THE PROBLEM – Without any of the pictures, print every record below exactly.

Collected data:
* * * * * * *

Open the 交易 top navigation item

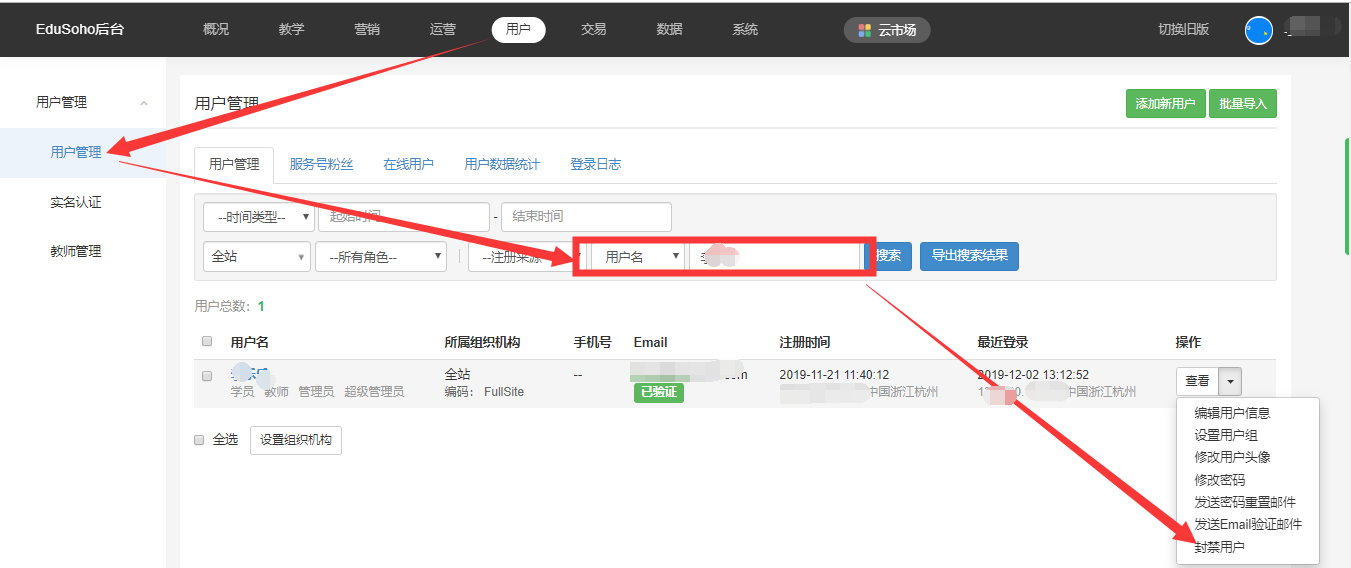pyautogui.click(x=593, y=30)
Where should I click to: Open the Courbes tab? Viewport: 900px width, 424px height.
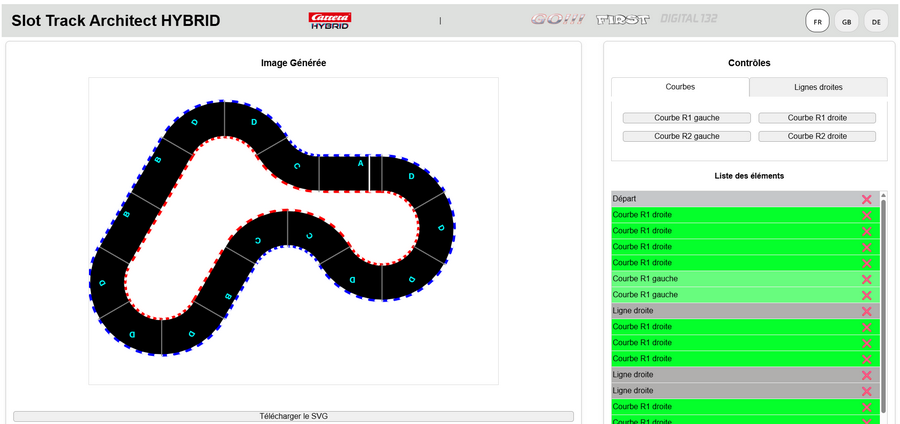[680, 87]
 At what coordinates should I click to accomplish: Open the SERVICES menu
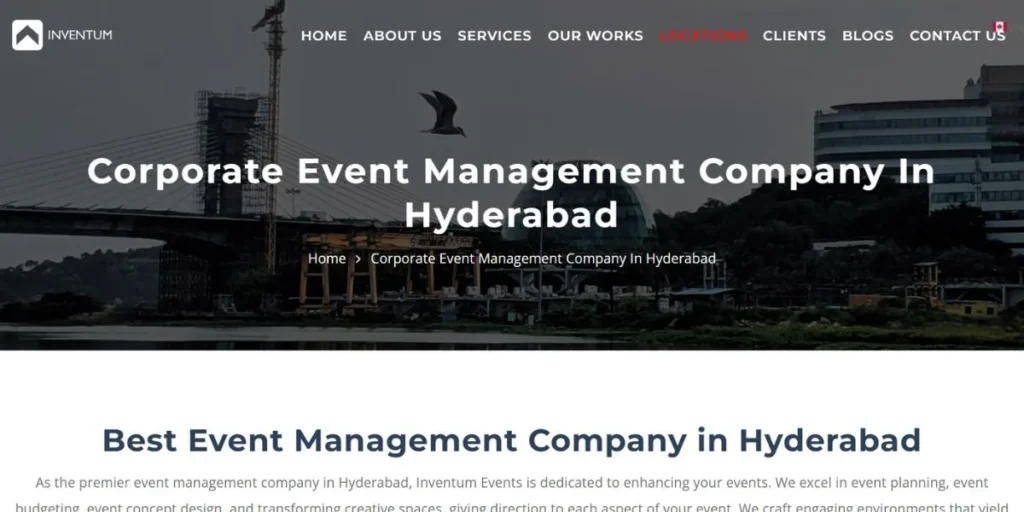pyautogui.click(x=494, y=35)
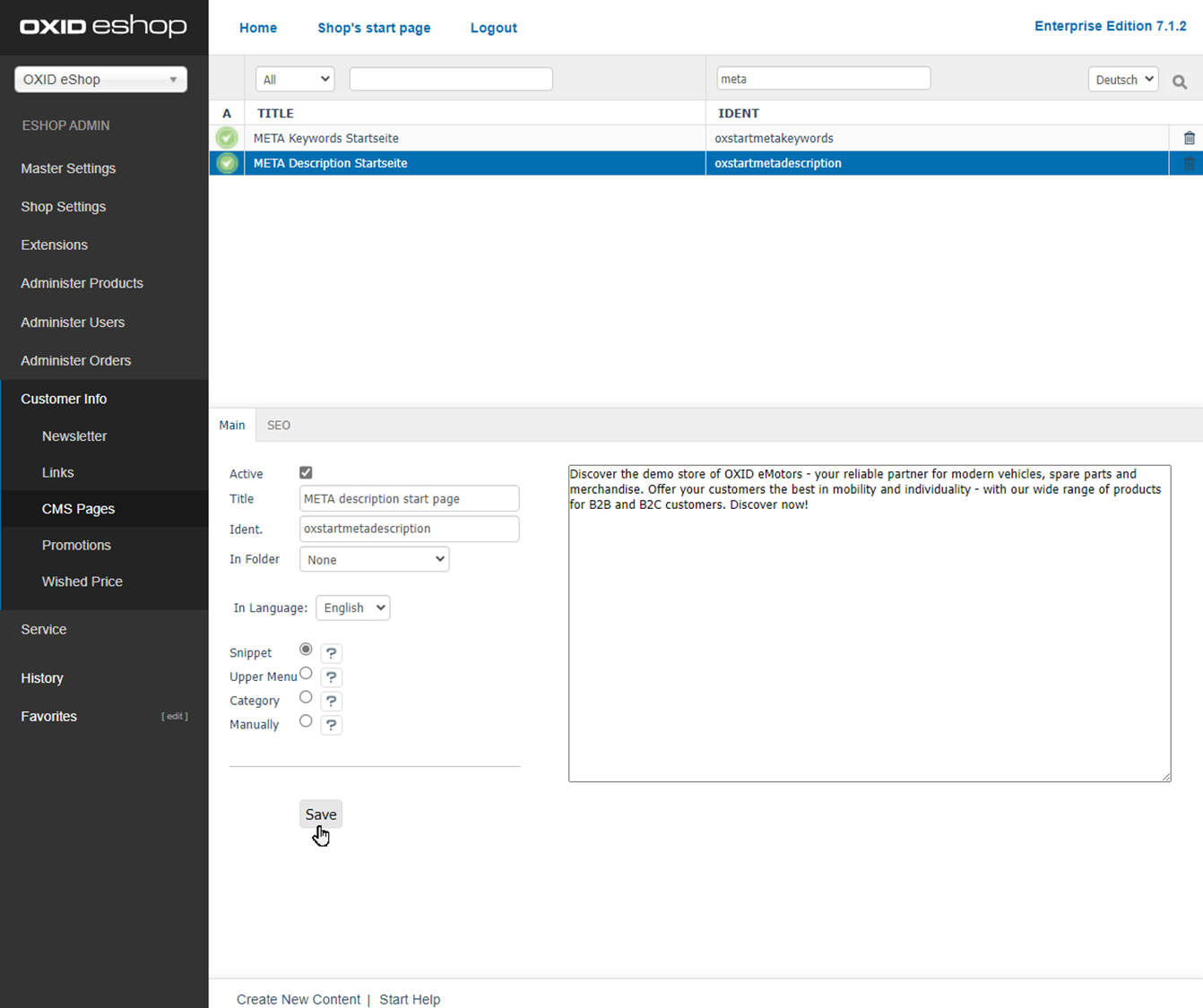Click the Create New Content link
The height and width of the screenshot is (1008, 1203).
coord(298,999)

* * * * * * *

RESULT OF THE TASK –
Open the 交易 top navigation item

pyautogui.click(x=593, y=30)
Where should I click to: Open the Courbes tab? Viewport: 900px width, 424px height.
[680, 87]
 At what coordinates should I click to accomplish: Open the SERVICES menu
pyautogui.click(x=494, y=35)
Click the Create New Content link
The height and width of the screenshot is (1008, 1203).
coord(298,999)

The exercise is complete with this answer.